— Requirement —
Could you filter the records below and return each line that holds "Expand"?

======== Dataset content

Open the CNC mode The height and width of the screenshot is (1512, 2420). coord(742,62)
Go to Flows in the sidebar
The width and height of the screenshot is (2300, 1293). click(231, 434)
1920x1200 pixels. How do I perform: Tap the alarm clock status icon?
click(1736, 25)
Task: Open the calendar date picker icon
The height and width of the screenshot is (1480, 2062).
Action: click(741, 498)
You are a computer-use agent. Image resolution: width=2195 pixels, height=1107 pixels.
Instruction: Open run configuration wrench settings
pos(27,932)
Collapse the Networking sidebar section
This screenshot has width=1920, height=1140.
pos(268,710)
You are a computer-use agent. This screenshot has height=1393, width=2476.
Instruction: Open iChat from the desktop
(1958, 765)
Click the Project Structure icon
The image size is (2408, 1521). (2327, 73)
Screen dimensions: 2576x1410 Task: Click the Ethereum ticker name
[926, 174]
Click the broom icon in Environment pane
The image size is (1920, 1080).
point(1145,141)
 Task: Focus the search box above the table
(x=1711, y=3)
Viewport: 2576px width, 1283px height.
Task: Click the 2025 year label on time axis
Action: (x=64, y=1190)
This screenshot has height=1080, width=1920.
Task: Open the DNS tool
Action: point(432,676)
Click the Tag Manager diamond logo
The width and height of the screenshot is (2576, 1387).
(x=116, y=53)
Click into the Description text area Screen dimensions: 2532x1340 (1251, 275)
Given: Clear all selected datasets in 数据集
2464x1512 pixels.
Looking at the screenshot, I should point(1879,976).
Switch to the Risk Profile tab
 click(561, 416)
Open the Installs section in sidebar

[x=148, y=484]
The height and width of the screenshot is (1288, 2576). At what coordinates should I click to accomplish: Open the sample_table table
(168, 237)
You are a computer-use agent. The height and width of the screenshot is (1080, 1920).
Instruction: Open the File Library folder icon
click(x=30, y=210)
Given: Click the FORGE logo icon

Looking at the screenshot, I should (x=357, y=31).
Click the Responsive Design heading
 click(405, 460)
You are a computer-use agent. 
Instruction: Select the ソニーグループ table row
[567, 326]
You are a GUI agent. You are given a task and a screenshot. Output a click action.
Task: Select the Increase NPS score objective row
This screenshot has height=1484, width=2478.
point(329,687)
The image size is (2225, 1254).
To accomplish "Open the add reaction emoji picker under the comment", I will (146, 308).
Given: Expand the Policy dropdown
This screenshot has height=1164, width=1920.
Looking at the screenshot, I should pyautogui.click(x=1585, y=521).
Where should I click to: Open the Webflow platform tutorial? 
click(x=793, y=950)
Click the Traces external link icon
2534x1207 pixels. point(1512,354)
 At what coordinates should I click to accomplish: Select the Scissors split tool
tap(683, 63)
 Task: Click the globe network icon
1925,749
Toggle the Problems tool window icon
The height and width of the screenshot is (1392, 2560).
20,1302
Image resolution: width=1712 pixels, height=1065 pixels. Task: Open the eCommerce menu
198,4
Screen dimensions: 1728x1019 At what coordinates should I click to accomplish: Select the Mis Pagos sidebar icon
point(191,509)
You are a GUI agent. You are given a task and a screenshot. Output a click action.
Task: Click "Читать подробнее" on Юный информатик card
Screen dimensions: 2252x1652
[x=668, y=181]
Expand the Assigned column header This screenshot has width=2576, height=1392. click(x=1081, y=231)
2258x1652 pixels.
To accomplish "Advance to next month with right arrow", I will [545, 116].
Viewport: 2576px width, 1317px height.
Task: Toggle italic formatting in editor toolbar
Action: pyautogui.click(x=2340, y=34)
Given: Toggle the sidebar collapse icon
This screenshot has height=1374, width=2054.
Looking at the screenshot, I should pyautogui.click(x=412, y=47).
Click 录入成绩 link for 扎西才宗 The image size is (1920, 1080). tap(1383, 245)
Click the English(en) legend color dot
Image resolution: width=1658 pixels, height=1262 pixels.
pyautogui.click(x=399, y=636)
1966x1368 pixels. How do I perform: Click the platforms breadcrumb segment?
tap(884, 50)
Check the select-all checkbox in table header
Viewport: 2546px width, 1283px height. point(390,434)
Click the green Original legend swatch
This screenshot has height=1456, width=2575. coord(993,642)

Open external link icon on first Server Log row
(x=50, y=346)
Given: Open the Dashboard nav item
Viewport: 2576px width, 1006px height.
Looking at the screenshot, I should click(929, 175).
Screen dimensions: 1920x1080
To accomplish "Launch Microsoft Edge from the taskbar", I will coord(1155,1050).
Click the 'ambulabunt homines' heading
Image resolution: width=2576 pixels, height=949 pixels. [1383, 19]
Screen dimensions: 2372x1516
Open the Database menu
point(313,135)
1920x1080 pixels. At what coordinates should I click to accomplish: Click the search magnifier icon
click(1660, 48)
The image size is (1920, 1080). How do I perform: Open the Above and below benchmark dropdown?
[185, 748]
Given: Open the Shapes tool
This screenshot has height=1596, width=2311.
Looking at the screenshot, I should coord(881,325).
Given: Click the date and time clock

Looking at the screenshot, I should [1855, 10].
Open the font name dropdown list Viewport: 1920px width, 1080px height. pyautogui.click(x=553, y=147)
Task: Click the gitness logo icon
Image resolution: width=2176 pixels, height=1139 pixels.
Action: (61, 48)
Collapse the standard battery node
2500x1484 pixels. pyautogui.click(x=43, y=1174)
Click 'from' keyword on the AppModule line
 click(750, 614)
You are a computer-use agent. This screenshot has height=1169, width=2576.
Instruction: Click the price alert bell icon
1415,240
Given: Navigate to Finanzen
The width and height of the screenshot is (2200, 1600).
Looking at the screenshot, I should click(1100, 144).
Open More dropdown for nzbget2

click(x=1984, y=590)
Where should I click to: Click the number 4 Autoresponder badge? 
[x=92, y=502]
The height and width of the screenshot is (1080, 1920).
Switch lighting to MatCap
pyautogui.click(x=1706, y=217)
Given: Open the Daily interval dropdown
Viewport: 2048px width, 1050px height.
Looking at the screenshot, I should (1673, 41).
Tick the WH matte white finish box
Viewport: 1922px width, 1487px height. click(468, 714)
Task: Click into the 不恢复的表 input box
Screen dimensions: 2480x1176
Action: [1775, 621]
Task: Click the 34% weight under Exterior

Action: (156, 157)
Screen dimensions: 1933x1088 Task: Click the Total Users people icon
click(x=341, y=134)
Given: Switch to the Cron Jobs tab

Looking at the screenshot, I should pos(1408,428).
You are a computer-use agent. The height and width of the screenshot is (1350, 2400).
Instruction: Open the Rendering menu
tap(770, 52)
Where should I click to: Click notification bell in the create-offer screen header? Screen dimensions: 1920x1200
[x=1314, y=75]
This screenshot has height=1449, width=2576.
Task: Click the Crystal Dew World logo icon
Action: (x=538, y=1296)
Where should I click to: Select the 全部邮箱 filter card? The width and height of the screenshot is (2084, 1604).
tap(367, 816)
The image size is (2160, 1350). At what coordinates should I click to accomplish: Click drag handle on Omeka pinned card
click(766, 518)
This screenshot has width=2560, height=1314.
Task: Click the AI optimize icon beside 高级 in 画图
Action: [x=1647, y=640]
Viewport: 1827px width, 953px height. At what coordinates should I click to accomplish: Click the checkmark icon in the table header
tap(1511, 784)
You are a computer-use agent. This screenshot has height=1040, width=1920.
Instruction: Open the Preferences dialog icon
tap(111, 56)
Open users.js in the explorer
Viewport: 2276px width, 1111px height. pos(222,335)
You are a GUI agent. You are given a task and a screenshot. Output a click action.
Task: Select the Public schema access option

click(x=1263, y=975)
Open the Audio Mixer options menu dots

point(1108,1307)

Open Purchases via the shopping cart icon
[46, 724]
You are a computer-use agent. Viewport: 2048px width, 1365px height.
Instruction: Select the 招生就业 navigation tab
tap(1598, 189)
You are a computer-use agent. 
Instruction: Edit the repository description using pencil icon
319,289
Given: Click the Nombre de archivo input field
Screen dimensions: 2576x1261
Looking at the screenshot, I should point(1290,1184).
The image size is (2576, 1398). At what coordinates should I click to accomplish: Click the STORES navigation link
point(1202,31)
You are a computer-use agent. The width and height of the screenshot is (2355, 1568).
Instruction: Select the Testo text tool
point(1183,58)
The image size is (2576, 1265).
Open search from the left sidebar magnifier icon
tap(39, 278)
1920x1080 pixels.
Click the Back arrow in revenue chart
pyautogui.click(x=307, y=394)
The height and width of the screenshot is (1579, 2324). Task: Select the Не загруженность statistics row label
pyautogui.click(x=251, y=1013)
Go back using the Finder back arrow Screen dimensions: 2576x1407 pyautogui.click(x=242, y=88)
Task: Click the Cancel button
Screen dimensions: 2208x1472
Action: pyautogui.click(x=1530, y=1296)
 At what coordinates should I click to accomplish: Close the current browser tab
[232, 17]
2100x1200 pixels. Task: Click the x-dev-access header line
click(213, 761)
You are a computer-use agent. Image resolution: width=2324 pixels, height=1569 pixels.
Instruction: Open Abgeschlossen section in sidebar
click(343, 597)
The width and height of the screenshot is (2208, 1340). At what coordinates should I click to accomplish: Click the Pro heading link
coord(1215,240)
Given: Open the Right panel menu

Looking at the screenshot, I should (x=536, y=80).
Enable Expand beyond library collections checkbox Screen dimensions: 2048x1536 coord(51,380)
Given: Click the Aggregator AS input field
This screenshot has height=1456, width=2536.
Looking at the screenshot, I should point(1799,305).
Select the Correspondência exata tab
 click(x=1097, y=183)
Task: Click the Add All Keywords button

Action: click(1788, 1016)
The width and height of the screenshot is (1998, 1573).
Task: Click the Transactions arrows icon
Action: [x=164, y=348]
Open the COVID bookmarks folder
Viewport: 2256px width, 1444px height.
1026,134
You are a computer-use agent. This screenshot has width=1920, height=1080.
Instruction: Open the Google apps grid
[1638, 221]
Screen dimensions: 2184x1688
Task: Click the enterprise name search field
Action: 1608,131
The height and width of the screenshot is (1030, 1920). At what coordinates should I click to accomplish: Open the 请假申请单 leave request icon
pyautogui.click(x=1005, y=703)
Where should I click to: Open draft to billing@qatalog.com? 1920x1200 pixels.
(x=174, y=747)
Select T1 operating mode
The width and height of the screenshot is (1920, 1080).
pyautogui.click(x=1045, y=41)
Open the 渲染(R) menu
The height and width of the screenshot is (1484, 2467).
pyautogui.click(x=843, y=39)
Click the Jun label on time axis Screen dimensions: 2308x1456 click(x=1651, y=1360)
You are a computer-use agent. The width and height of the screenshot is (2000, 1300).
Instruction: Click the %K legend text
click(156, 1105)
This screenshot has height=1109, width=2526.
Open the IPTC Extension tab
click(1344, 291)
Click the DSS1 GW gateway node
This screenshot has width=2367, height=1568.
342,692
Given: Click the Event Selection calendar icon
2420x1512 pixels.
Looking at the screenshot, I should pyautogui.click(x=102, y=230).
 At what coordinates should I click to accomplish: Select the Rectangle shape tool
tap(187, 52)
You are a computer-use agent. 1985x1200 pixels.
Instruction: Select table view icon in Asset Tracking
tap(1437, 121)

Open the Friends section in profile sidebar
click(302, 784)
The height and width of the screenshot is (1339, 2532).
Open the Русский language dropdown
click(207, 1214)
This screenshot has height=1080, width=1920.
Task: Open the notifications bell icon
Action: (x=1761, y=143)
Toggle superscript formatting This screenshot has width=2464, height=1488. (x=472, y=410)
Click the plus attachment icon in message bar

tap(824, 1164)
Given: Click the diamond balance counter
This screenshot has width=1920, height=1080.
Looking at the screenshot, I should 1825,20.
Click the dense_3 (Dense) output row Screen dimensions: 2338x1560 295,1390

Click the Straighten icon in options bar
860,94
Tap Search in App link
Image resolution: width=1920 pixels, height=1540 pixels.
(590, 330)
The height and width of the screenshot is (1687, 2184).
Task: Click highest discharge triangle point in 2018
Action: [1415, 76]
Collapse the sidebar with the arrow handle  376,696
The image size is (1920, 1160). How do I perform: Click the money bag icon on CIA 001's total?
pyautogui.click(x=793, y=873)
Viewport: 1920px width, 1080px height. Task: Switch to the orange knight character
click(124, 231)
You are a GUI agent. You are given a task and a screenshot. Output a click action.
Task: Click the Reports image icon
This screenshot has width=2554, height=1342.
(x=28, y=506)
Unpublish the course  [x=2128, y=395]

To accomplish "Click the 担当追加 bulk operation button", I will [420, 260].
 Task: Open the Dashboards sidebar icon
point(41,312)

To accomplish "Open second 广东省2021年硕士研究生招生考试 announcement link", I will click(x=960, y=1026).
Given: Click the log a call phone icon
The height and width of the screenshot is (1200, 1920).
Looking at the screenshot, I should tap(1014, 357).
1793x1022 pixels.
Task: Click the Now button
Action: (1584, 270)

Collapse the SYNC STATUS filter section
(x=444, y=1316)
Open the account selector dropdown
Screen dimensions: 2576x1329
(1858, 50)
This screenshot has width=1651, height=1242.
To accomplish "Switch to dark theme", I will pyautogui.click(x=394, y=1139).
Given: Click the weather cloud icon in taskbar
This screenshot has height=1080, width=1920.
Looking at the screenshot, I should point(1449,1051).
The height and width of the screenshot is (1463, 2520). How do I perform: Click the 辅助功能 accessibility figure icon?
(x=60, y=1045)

================

— Solved problem —
Given: Expand the Policy dropdown
Expand the Assigned column header This screenshot has width=2576, height=1392. click(x=1081, y=231)
Enable Expand beyond library collections checkbox Screen dimensions: 2048x1536 coord(51,380)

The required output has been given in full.